Anne trancou a porta da escola em um dourado e tranquilo entardecer, quando os ventos murmuravam entre os abetos vermelhos ao redor do terreno e as sombras eram longas e preguiçosas nos limites dos bosques. Guardou a chave no bolso com um suspiro de satisfação. O ano escolar havia terminado e ela fora nomeada novamente para o ano seguinte, com muitas expressões de satisfação – apenas Mr. Harmon Andrews disse-lhe que deveria usar o açoite com mais frequência – e dois meses de férias bem merecidas lhe acenavam convidativamente. Anne sentia-se em paz com o mundo e consigo mesma, ao descer a colina com uma cesta de flores na mão. Desde que começaram a brotar as flores de maio, Anne nunca tinha deixado de fazer sua visita semanal ao túmulo de Matthew. Todos os habitantes de Avonlea, exceto Marilla, já haviam esquecido o quieto, tímido e pouco importante Matthew Cuthbert; mas sua memória permanecia viva no coração de Anne, e assim sempre seria. Ela jamais poderia se esquecer daquele senhor gentil que foi o primeiro a dar o amor e a compaixão que sua infância negligenciada tanto precisava.
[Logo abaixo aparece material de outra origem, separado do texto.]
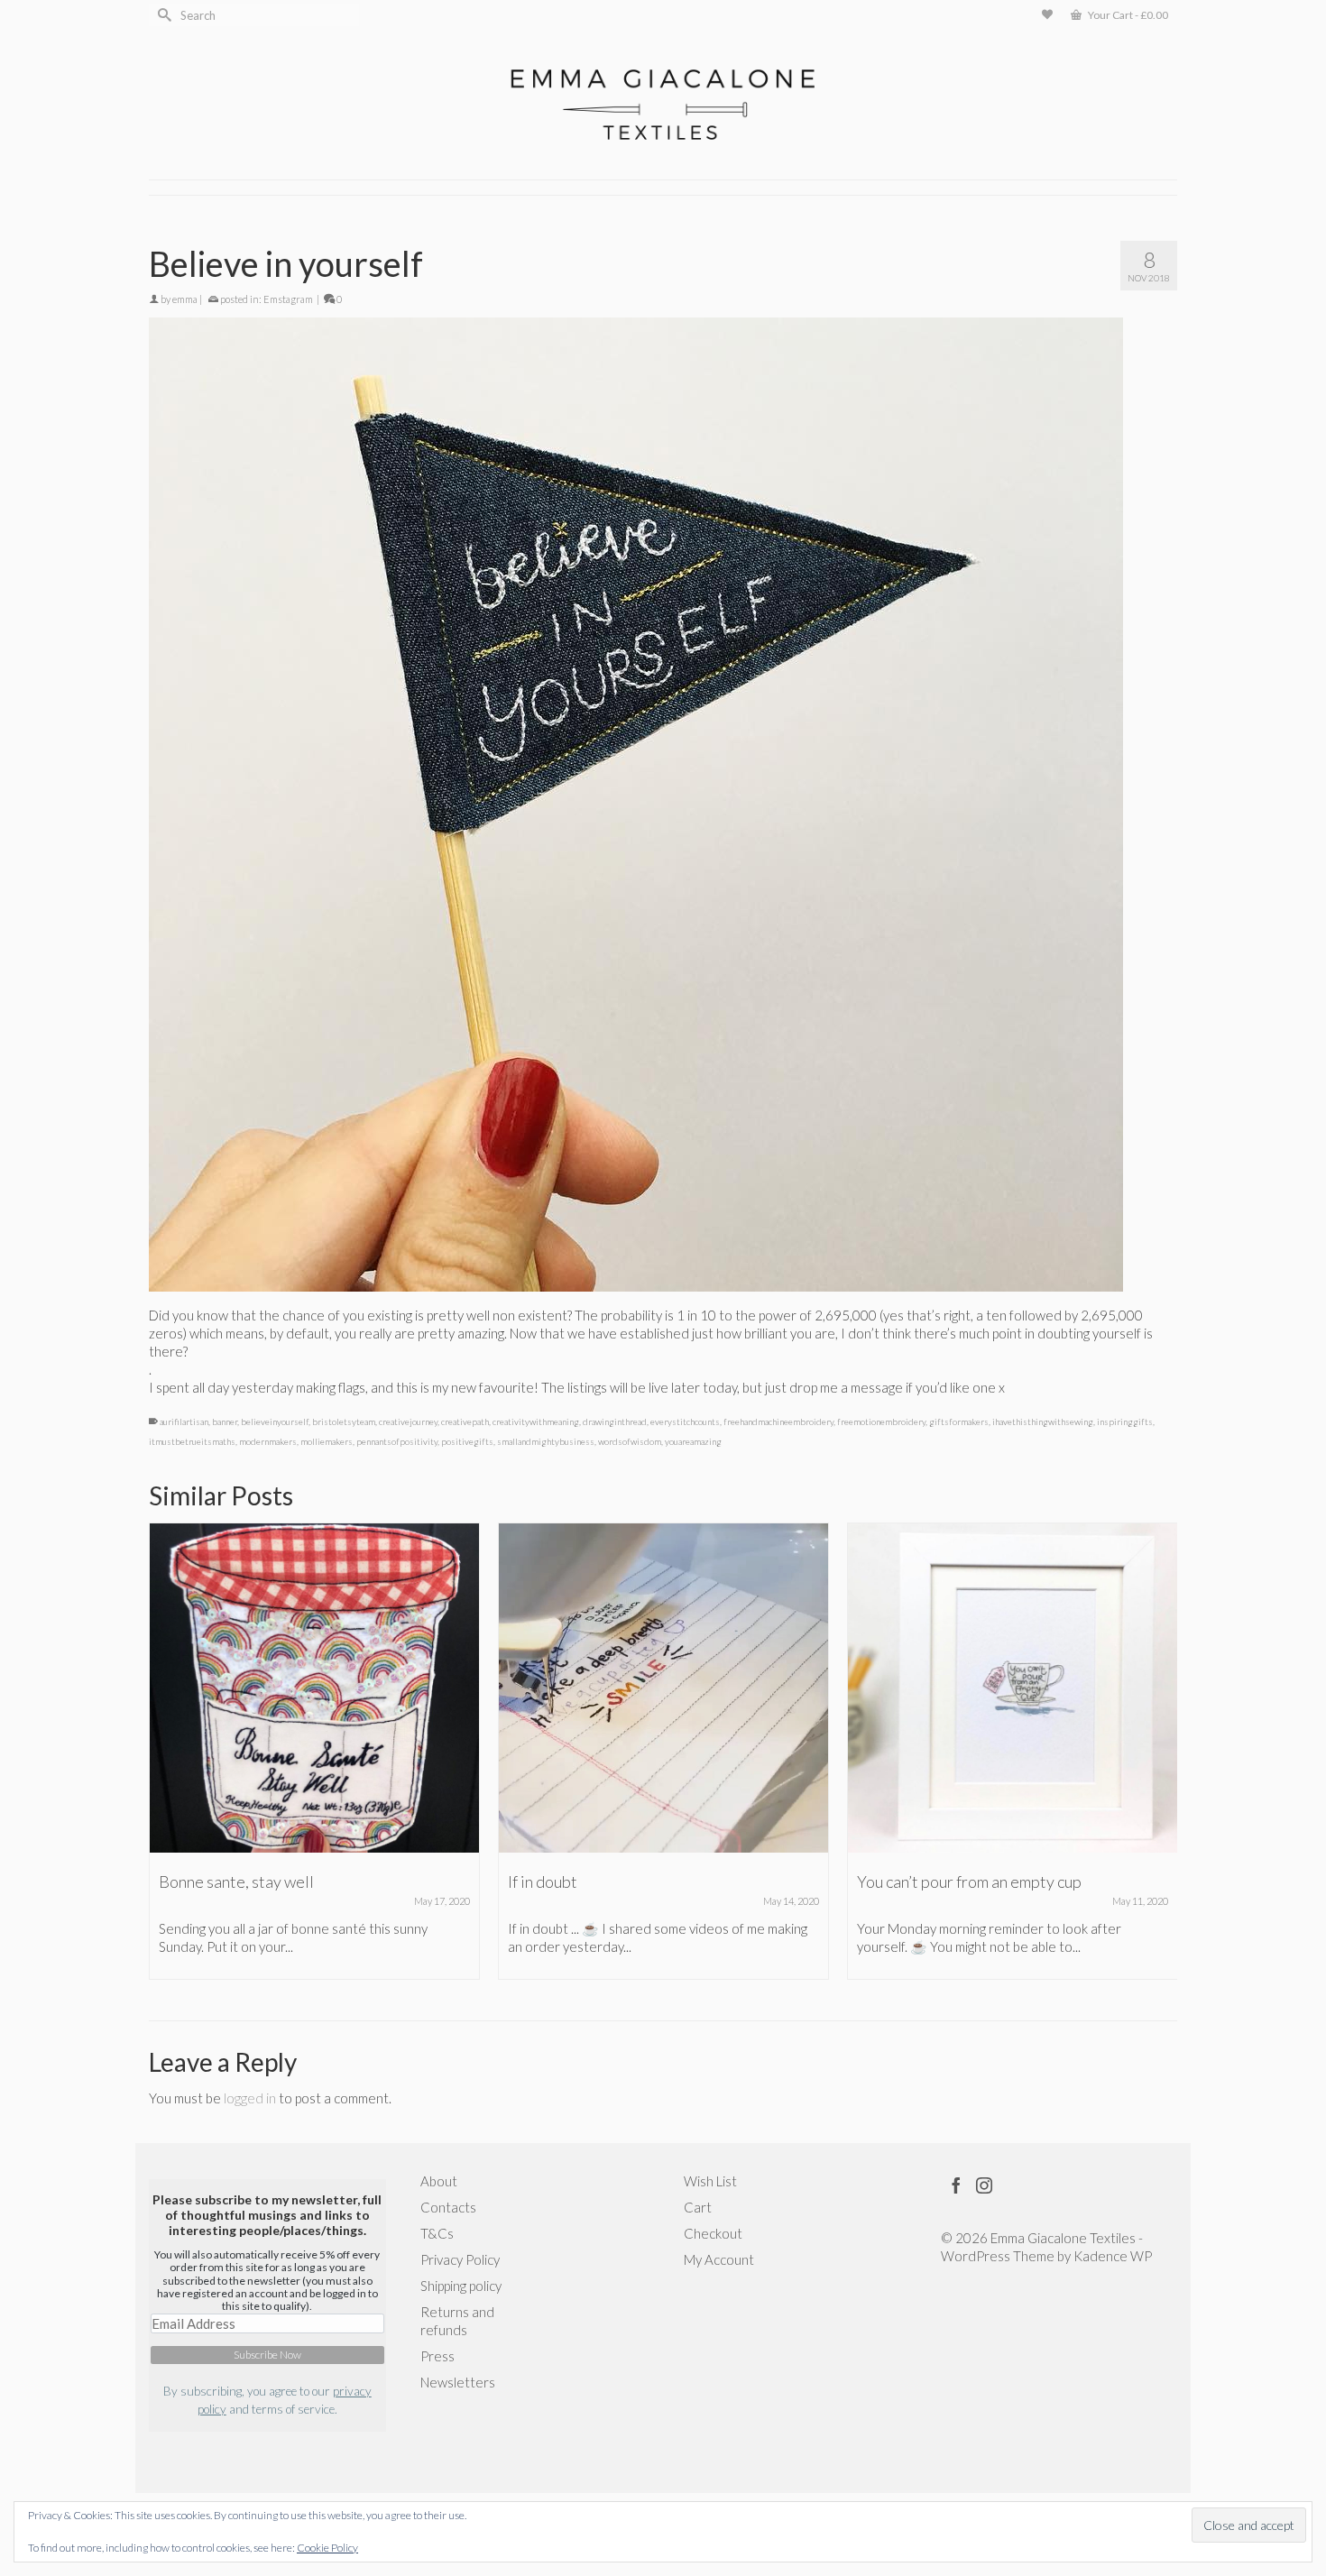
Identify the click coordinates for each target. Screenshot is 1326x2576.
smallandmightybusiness (545, 1441)
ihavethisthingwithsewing (1042, 1421)
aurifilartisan (184, 1421)
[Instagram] (984, 2184)
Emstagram (288, 299)
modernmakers (268, 1441)
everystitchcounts (685, 1421)
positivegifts (467, 1441)
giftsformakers (959, 1421)
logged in (250, 2098)
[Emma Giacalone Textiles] (663, 104)
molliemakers (326, 1441)
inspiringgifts (1125, 1421)
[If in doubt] (663, 1688)
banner (224, 1421)
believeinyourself (274, 1421)
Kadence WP (1112, 2256)
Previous (164, 1751)
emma (185, 299)
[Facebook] (956, 2184)
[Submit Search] (162, 15)
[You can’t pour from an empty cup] (1012, 1688)
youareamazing (693, 1441)
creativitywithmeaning (536, 1421)
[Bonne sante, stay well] (314, 1688)
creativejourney (408, 1421)
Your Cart (1127, 15)
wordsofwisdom (629, 1441)
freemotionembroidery (881, 1421)
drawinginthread (615, 1421)
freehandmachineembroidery (778, 1421)
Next (1161, 1751)
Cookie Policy (327, 2547)
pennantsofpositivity (396, 1441)
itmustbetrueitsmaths (192, 1441)
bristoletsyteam (343, 1421)
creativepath (465, 1421)
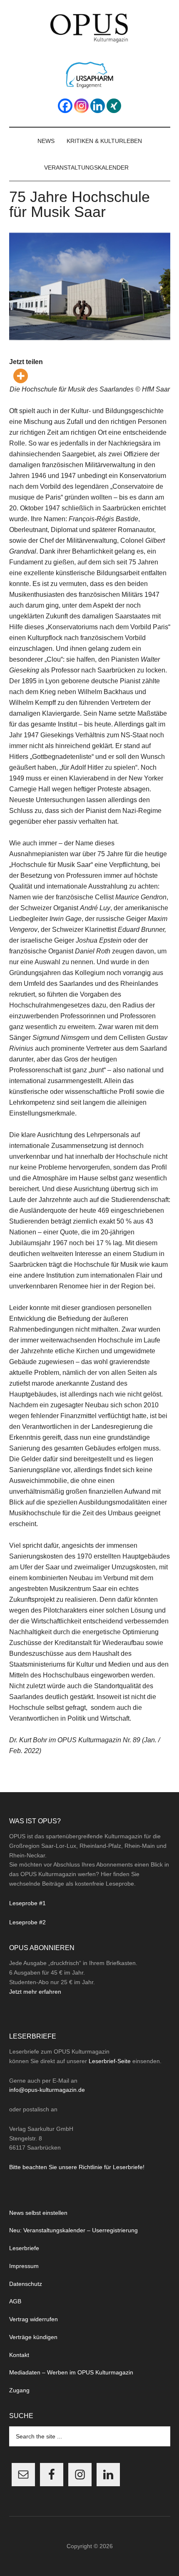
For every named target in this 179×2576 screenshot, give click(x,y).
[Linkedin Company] (97, 106)
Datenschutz (25, 2283)
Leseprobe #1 (27, 1903)
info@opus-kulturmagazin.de (47, 2089)
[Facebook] (65, 106)
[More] (20, 376)
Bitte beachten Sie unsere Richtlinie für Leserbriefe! (76, 2167)
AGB (15, 2301)
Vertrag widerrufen (33, 2319)
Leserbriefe (24, 2248)
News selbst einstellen (38, 2212)
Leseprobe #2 (27, 1922)
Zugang (19, 2390)
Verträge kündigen (33, 2337)
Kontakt (19, 2355)
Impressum (24, 2266)
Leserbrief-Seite (110, 2061)
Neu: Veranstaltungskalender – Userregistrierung (73, 2230)
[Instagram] (81, 106)
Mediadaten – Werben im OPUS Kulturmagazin (71, 2372)
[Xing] (114, 106)
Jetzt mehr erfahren (35, 1991)
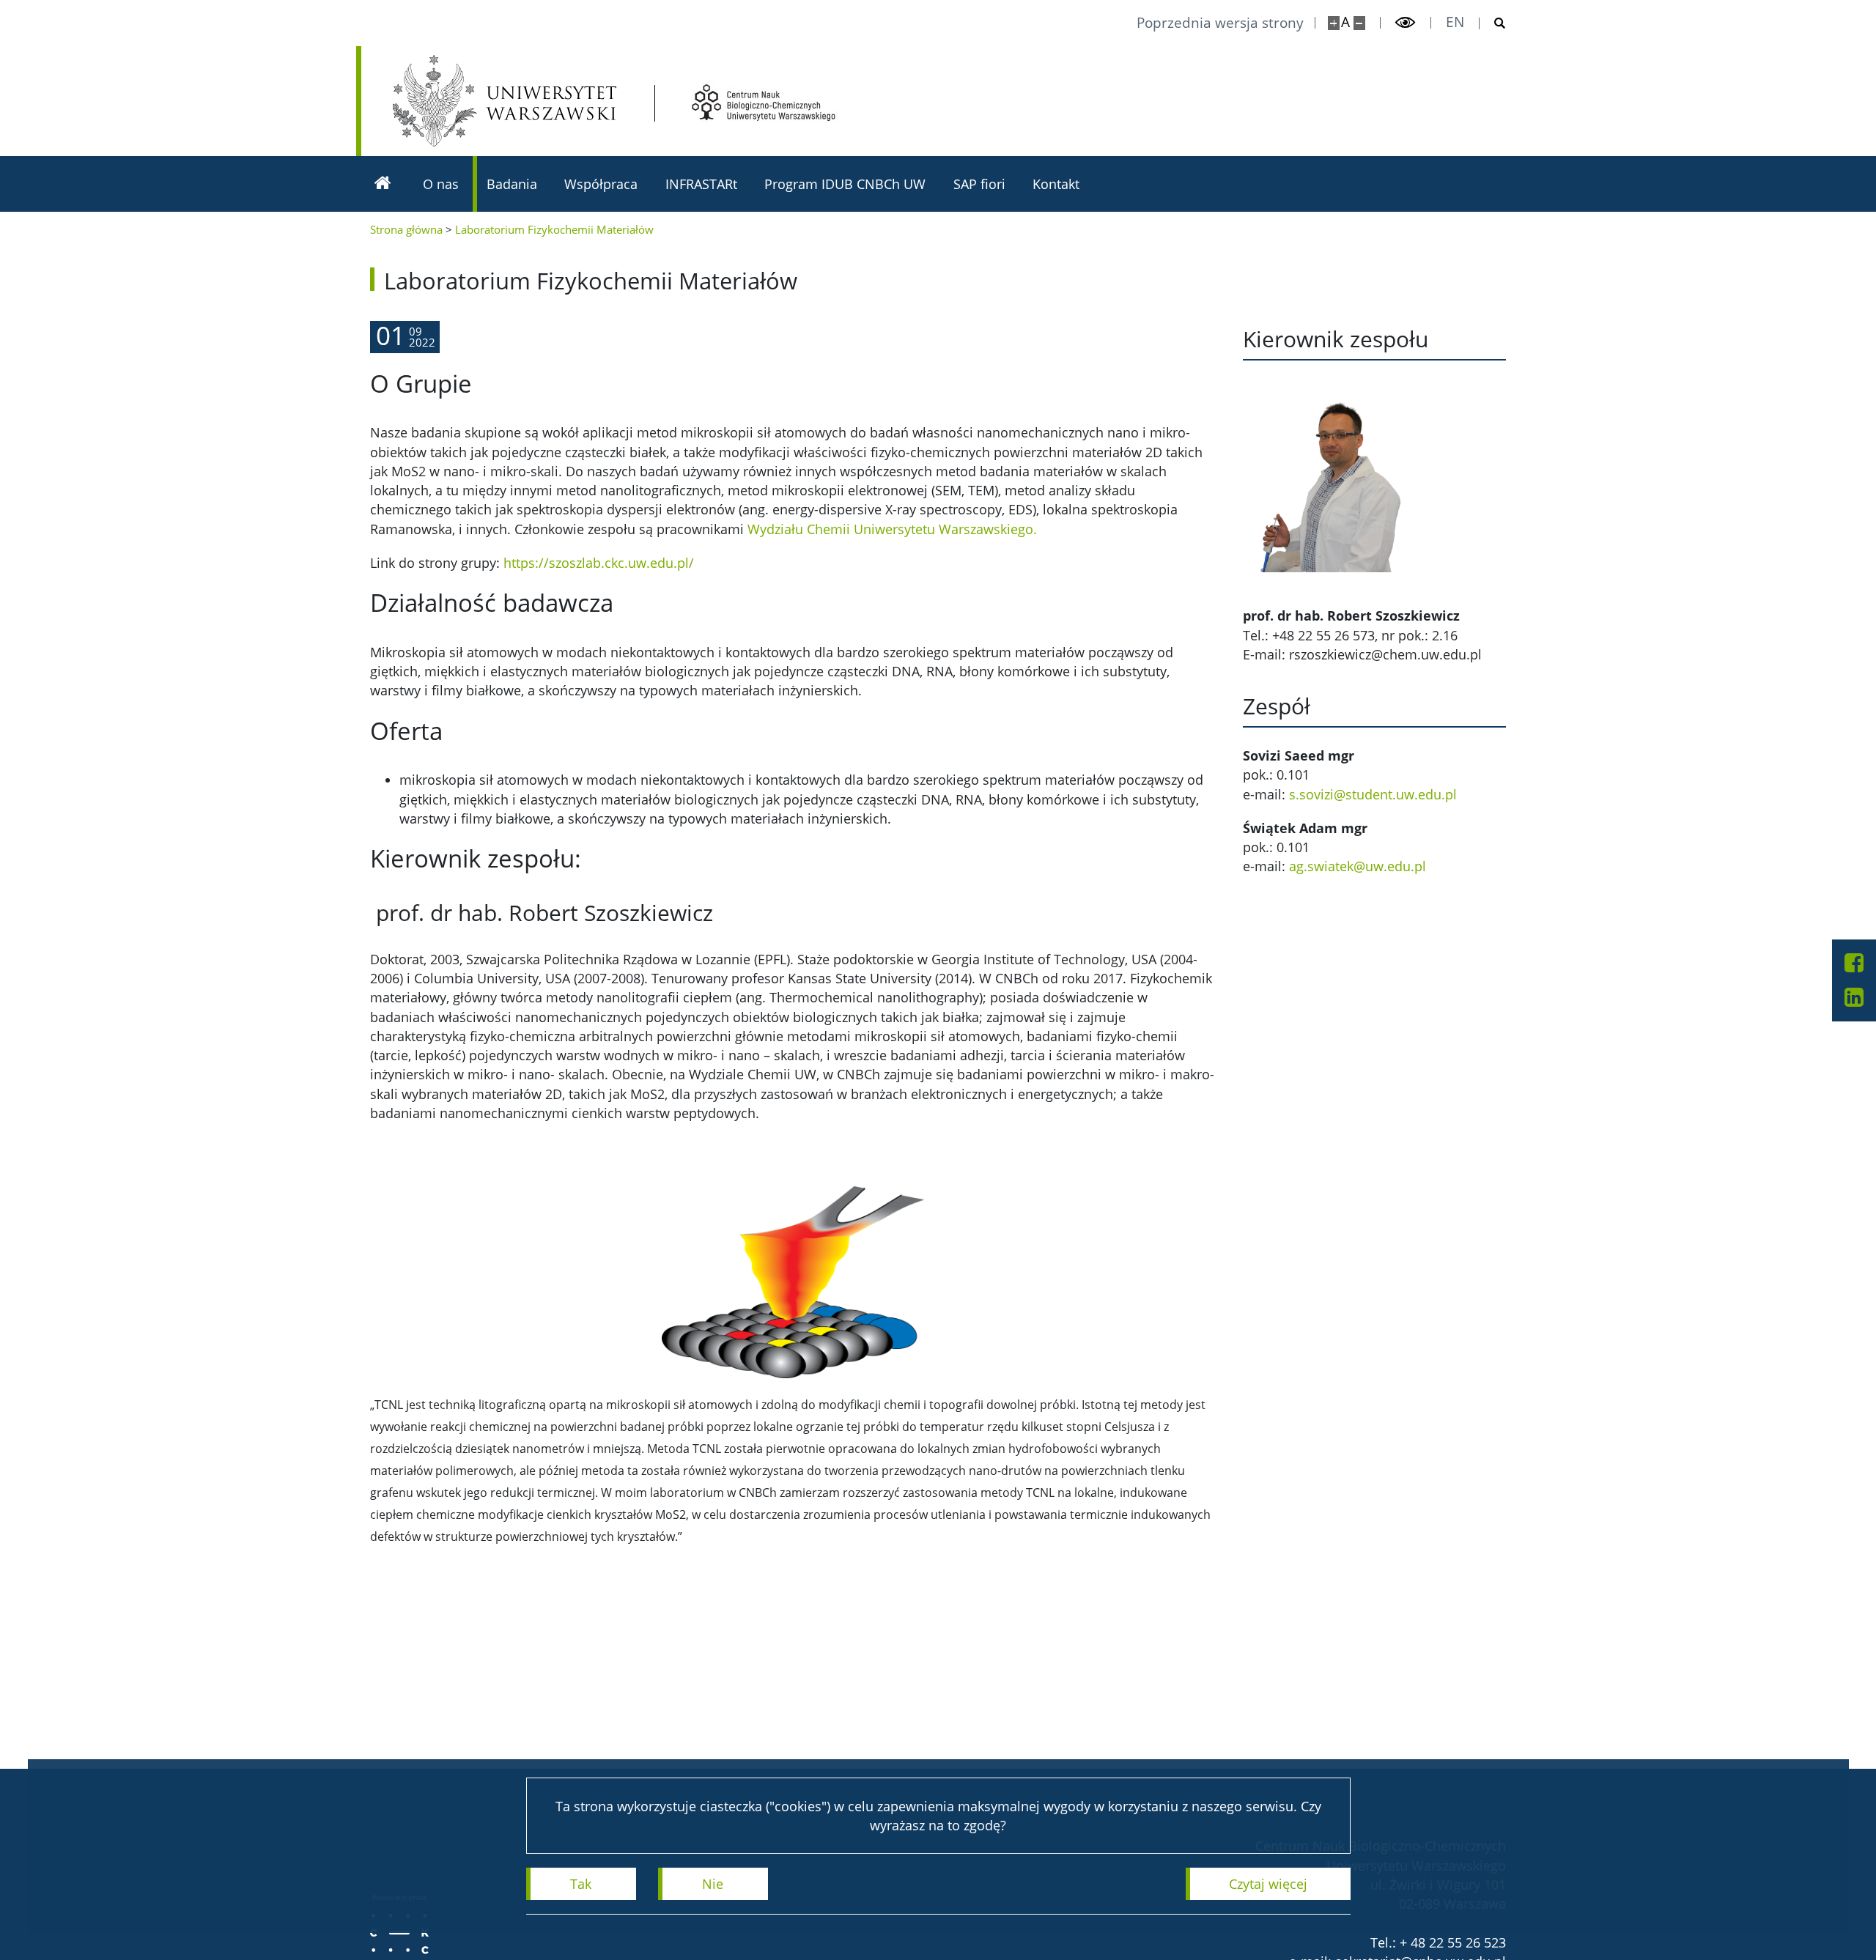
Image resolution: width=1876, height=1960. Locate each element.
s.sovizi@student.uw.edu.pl (1373, 794)
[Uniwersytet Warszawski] (504, 101)
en (1455, 22)
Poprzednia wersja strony (1220, 23)
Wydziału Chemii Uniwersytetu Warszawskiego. (892, 529)
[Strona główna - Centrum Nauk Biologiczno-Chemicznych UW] (764, 103)
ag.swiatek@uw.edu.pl (1357, 866)
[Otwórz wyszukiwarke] (1492, 23)
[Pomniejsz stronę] (1359, 23)
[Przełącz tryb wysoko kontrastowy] (1405, 23)
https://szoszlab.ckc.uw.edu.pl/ (598, 563)
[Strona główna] (382, 184)
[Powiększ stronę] (1334, 23)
No sopé da colina, um menino estava sentado na cerca, à sombra dos abetos... um menino com grandes olhos sonhadores e um belo rosto sensível. Ele desceu e se juntou a Anne, sorrindo; mas haviam sinais de lágrimas em suas bochechas.
— Achei que poderia esperar pela senhorita, professora, pois eu sabia que estava indo para o cemitério – ele disse, agarrando sua mão. — Também estou indo para lá... estou levando este buquê de gerânios para colocar no túmulo do meu avô Irving, em nome da minha avó. E olhe, professora, vou pôr este buquê de rosas brancas ao lado do túmulo do vovô, em memória da minha mãezinha... pois não posso ir até o túmulo dela. Mas a senhorita acha que ela vai saber mesmo assim?
— Sim, estou certa que sim, Paul.
— Sabe, professora, hoje faz três anos que a minha mãezinha faleceu. Faz muito, muito tempo, mas dói tanto quanto antes... e eu sinto tanta falta dela quanto sentia antes. Algumas vezes parece que não conseguirei suportar... dói tanto!
A voz de Paul fraquejou e seus lábios tremeram. Ele olhou para suas rosas, na esperança de que a professora não percebesse as lágrimas em seus olhos.
— E, ainda assim, você gostaria que não parasse de doer... – disse Anne, suavemente – não gostaria de esquecer sua mãezinha, mesmo que pudesse.
— Não, certamente não gostaria... é exatamente assim que me sinto. A senhorita é tão boa para compreender, professora. Ninguém mais entende tão bem... nem mesmo vovó, mesmo sendo tão boa para mim. Meu pai entende muito bem; mas, ainda assim, não posso falar muito com ele sobre a mamãe, porque isso faz com que ele se sinta tão mal... quando ele cobre o rosto com as mãos, eu já sei que é hora de parar. Pobre papai, deve sentir-se extremamente solitário sem mim... mas ele não tem ninguém além de uma governanta, e ele acha que as governantas não são boas para educar menininhos, especialmente quando precisa estar tanto tempo fora de casa devido aos negócios. As avós são as melhores, depois das mães. Um dia, quando estiver mais crescido, eu voltarei a morar com meu pai e nós nunca mais ficaremos distantes.
Paul havia falado tanto com Anne sobre sua mãe e seu pai, que ela sentia como se já os conhecesse. Pensava que a mãe deveria ter sido muito parecida com o garoto, em temperamento e disposição, e imaginava que Stephen Irving fosse um homem meio reservado, com uma natureza profunda e terna, a qual mantinha escrupulosamente escondida do mundo.
— Papai não é muito fácil de conhecer – Paul havia dito uma vez. — Eu mesmo não o conhecia de verdade até pouco depois da morte da minha mãezinha. Mas ele é esplêndido quando se deixa conhecer. É a pessoa que mais amo no mundo, depois a vovó Irving, e então a senhorita, professora! Eu a amaria mais, logo depois do papai, se não fosse meu dever amar mais a vovó Irving, porque ela está fazendo tanto por mim. A senhorita entende, professora. Mas eu gostaria que ela deixasse a lamparina acesa em meu quarto até que eu dormisse. Vovó a leva logo consigo, assim que me coloca na cama, pois diz que não posso ser um covarde. Eu não tenho medo, mas preferia ficar com a luz. Minha mãezinha costumava sentar-se ao meu lado, e segurava a minha mão até que eu dormisse. Acho que ela me mimava. As mães fazem isso algumas vezes, sabe...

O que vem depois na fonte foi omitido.